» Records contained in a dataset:
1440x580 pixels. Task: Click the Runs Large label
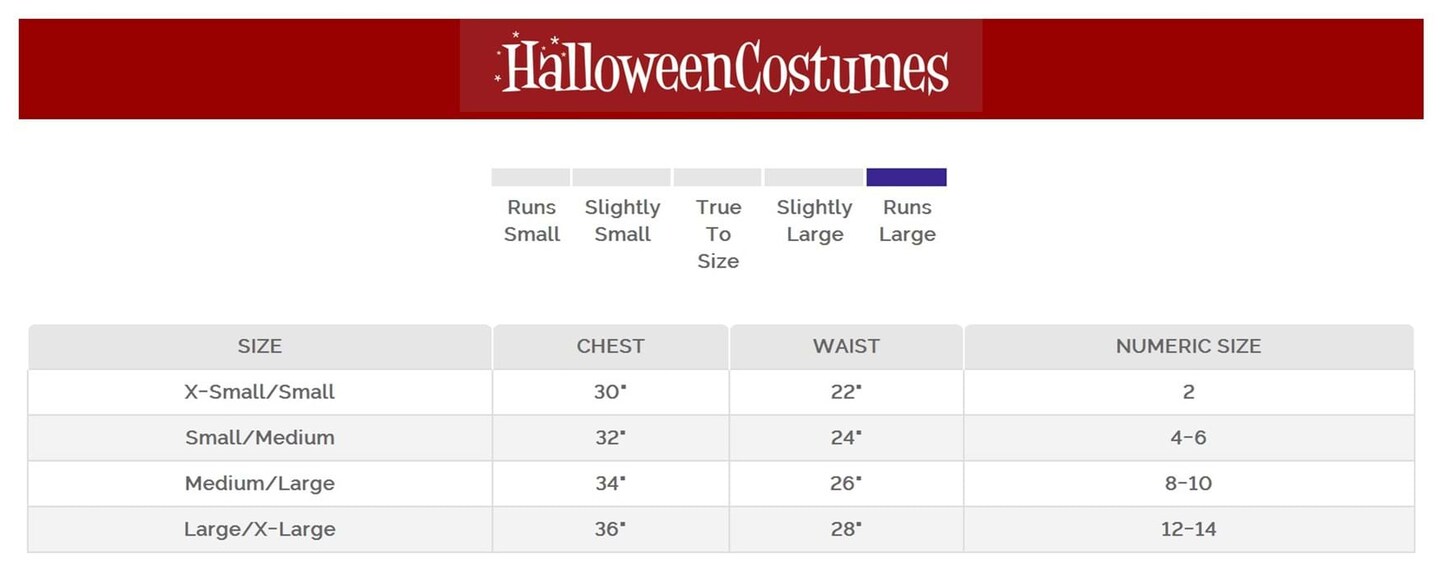pyautogui.click(x=907, y=221)
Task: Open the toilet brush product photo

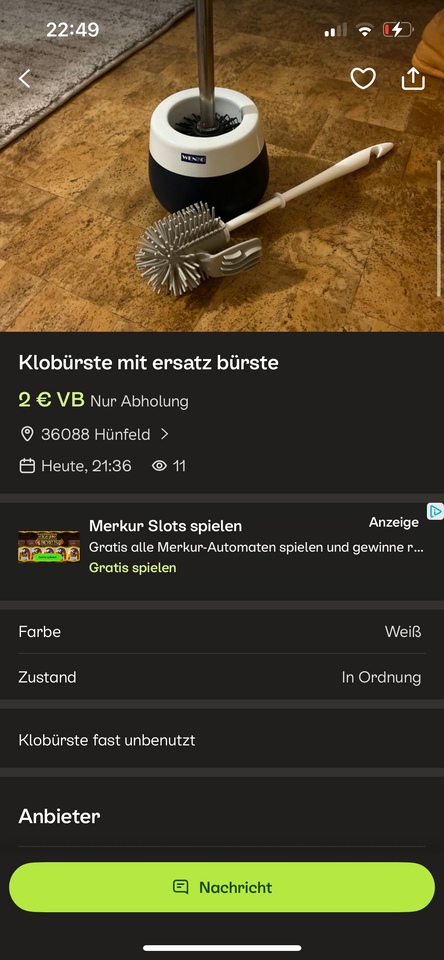Action: [x=222, y=166]
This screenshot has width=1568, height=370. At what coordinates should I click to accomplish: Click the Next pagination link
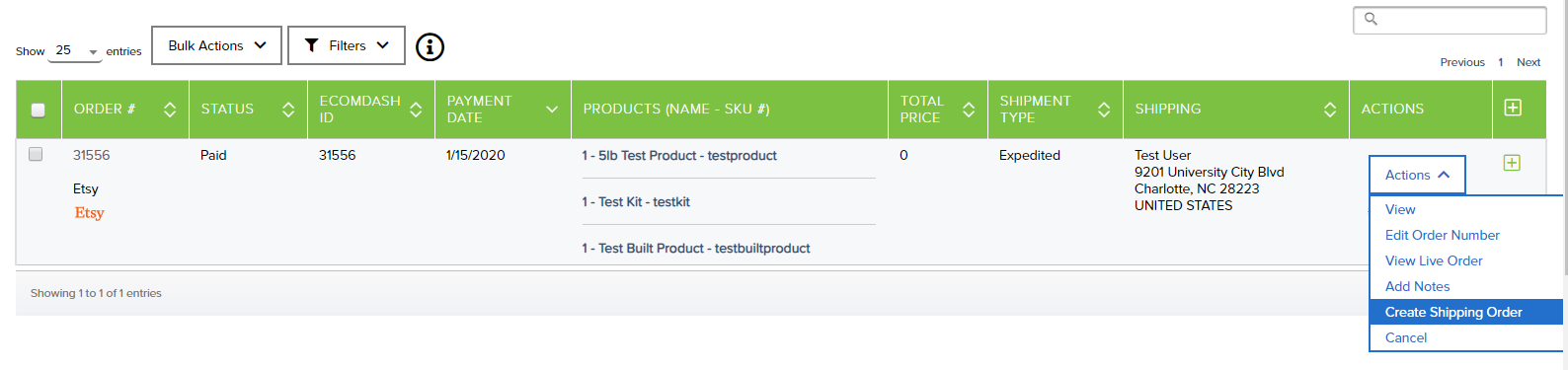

» YOUR OBJECTIVE: Reproduce every record above exactly, omitting the pictures.

» TASK SOLUTION:
1440x580 pixels. Task: Click the Runs Large label
pyautogui.click(x=907, y=221)
Task: Open the toilet brush product photo

Action: [x=222, y=166]
This screenshot has width=1568, height=370. At what coordinates should I click to accomplish: Click the Next pagination link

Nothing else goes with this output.